Top of Supplied information
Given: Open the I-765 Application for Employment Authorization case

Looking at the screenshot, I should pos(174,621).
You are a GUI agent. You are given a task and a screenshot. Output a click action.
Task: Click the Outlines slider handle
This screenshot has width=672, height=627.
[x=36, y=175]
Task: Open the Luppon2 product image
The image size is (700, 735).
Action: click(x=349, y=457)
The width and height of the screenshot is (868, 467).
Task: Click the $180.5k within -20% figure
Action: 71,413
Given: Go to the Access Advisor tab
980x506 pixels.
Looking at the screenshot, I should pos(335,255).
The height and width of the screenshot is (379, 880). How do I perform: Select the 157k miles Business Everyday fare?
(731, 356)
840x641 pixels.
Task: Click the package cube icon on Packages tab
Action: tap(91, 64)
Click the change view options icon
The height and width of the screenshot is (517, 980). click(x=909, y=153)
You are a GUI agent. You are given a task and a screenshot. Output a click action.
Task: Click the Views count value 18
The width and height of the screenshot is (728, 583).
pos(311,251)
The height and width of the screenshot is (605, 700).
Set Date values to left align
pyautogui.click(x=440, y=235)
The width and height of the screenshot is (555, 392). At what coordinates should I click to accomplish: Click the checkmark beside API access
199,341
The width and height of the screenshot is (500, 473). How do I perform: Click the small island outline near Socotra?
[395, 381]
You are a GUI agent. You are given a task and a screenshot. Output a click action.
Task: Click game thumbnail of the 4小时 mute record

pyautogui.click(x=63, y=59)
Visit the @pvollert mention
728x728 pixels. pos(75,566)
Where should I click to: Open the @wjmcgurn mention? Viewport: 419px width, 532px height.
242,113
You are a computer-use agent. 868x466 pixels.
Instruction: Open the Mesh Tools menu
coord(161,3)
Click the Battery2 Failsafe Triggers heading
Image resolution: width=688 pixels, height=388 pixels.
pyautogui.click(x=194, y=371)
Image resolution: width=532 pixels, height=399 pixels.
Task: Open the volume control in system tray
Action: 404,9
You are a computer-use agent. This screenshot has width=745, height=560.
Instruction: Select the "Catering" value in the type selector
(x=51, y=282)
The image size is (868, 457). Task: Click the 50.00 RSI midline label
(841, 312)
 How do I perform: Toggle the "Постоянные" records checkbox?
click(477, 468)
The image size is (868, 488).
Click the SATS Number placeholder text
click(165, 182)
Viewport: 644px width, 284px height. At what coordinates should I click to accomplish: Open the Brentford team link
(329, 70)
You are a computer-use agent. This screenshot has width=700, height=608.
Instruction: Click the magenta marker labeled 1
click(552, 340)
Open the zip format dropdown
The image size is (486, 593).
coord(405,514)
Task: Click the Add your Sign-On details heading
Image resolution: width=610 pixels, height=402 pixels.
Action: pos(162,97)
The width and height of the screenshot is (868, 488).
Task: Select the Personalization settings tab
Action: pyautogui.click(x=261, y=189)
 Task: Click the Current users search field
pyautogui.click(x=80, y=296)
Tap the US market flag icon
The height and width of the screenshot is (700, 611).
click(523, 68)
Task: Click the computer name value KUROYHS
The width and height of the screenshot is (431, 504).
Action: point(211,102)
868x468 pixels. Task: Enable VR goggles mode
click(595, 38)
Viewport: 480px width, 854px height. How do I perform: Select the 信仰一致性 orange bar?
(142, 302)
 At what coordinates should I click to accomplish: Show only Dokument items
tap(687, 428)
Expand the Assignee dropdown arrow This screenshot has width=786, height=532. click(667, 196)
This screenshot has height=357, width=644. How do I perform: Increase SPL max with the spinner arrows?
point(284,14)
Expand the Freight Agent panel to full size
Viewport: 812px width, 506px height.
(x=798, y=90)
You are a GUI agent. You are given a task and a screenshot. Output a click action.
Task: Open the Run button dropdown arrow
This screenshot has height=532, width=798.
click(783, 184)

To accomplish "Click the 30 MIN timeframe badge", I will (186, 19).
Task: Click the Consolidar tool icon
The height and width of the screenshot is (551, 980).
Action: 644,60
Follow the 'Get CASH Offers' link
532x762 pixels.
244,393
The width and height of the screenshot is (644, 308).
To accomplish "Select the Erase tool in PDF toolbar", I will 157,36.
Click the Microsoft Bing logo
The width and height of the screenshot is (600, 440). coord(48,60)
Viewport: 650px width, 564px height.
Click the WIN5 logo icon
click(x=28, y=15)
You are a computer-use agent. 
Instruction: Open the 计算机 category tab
Bottom of Supplied information
• [Activity]:
Only those lines of the entries above that run from the line containing "Where should I" to the line containing "Task: Click the Add", both included, should be transcribed exactly.

• [Response to the exercise]:
Where should I click to: Open the @wjmcgurn mention? Viewport: 419px width, 532px height.
242,113
You are a computer-use agent. 868x466 pixels.
Instruction: Open the Mesh Tools menu
coord(161,3)
Click the Battery2 Failsafe Triggers heading
Image resolution: width=688 pixels, height=388 pixels.
pyautogui.click(x=194, y=371)
Image resolution: width=532 pixels, height=399 pixels.
Task: Open the volume control in system tray
Action: 404,9
You are a computer-use agent. This screenshot has width=745, height=560.
Instruction: Select the "Catering" value in the type selector
(x=51, y=282)
The image size is (868, 457). Task: Click the 50.00 RSI midline label
(841, 312)
 How do I perform: Toggle the "Постоянные" records checkbox?
click(477, 468)
The image size is (868, 488).
Click the SATS Number placeholder text
click(165, 182)
Viewport: 644px width, 284px height. At what coordinates should I click to accomplish: Open the Brentford team link
(329, 70)
You are a computer-use agent. This screenshot has width=700, height=608.
Instruction: Click the magenta marker labeled 1
click(552, 340)
Open the zip format dropdown
The image size is (486, 593).
coord(405,514)
Task: Click the Add your Sign-On details heading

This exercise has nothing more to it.